- _Entries for locating text and elements_:
####################

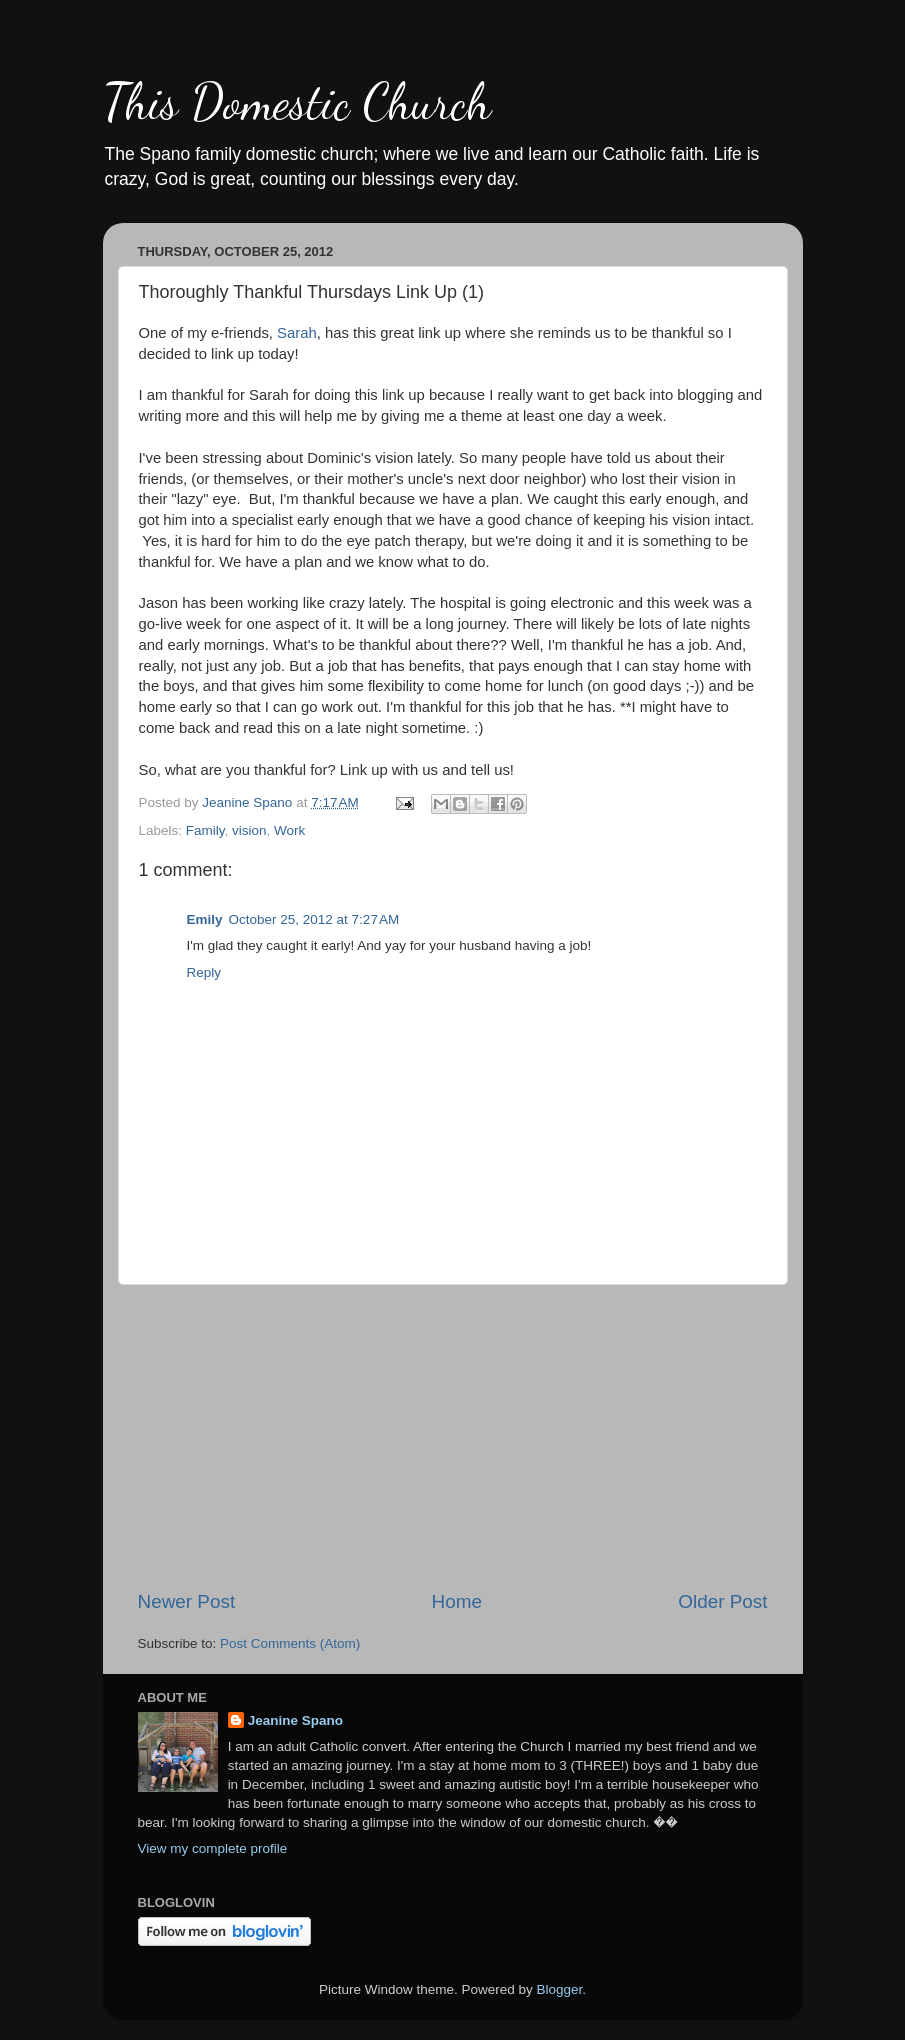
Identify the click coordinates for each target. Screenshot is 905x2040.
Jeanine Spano (295, 1720)
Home (457, 1601)
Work (289, 830)
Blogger (560, 1989)
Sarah (297, 333)
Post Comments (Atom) (290, 1643)
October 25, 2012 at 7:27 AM (314, 919)
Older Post (722, 1601)
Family (205, 830)
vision (249, 830)
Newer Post (187, 1601)
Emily (205, 919)
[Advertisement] (453, 1437)
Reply (204, 972)
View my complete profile (213, 1848)
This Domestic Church (297, 102)
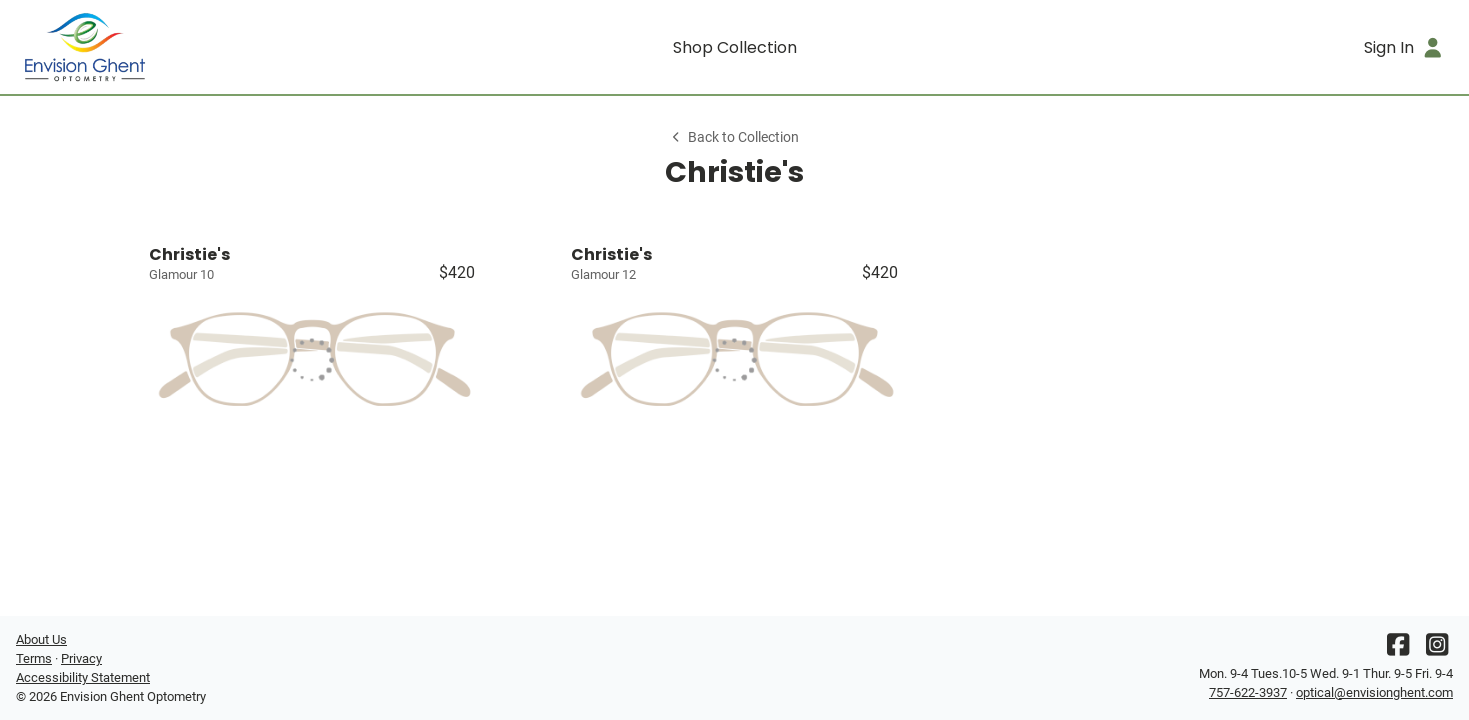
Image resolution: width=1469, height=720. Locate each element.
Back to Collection (734, 137)
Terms (34, 658)
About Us (41, 639)
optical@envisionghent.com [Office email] (1374, 692)
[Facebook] (1398, 649)
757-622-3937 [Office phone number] (1248, 692)
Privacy (81, 658)
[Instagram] (1437, 649)
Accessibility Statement (83, 677)
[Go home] (195, 47)
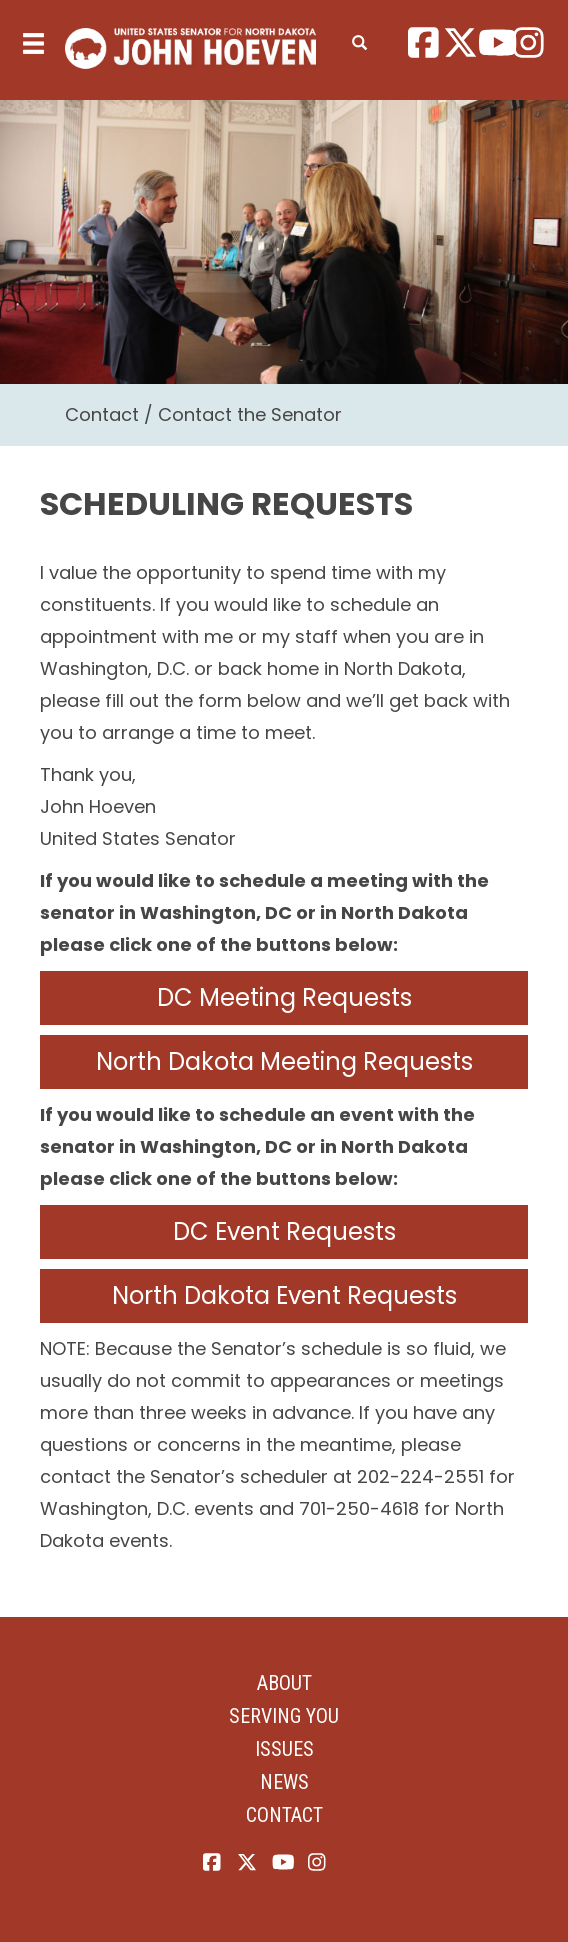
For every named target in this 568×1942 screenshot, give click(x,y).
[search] (359, 39)
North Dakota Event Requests (284, 1295)
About (284, 1683)
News (284, 1782)
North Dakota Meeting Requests (284, 1061)
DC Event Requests (284, 1231)
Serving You (284, 1716)
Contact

####################

- _Brief_:
Rewrite all of the records above as a numbered list with no blank lines, and leave the pictures out.

- _Answer to the exercise_:
1. Identify the click coordinates for each target. Screenshot is 905x2040.
2. Jeanine Spano (295, 1720)
3. Home (457, 1601)
4. Work (289, 830)
5. Blogger (560, 1989)
6. Sarah (297, 333)
7. Post Comments (Atom) (290, 1643)
8. October 25, 2012 at 7:27 AM (314, 919)
9. Older Post (722, 1601)
10. Family (205, 830)
11. vision (249, 830)
12. Newer Post (187, 1601)
13. Emily (205, 919)
14. [Advertisement] (453, 1437)
15. Reply (204, 972)
16. View my complete profile (213, 1848)
17. This Domestic Church (297, 102)
18. Image resolution: width=1469, height=720. Locate each element.
19. Back to Collection (734, 137)
20. Terms (34, 658)
21. About Us (41, 639)
22. optical@envisionghent.com [Office email] (1374, 692)
23. [Facebook] (1398, 649)
24. 757-622-3937 [Office phone number] (1248, 692)
25. Privacy (81, 658)
26. [Instagram] (1437, 649)
27. Accessibility Statement (83, 677)
28. [Go home] (195, 47)
29. For every named target in this 568×1942 screenshot, give click(x,y).
30. [search] (359, 39)
31. North Dakota Event Requests (284, 1295)
32. About (284, 1683)
33. News (284, 1782)
34. North Dakota Meeting Requests (284, 1061)
35. DC Event Requests (284, 1231)
36. Serving You (284, 1716)
37. Contact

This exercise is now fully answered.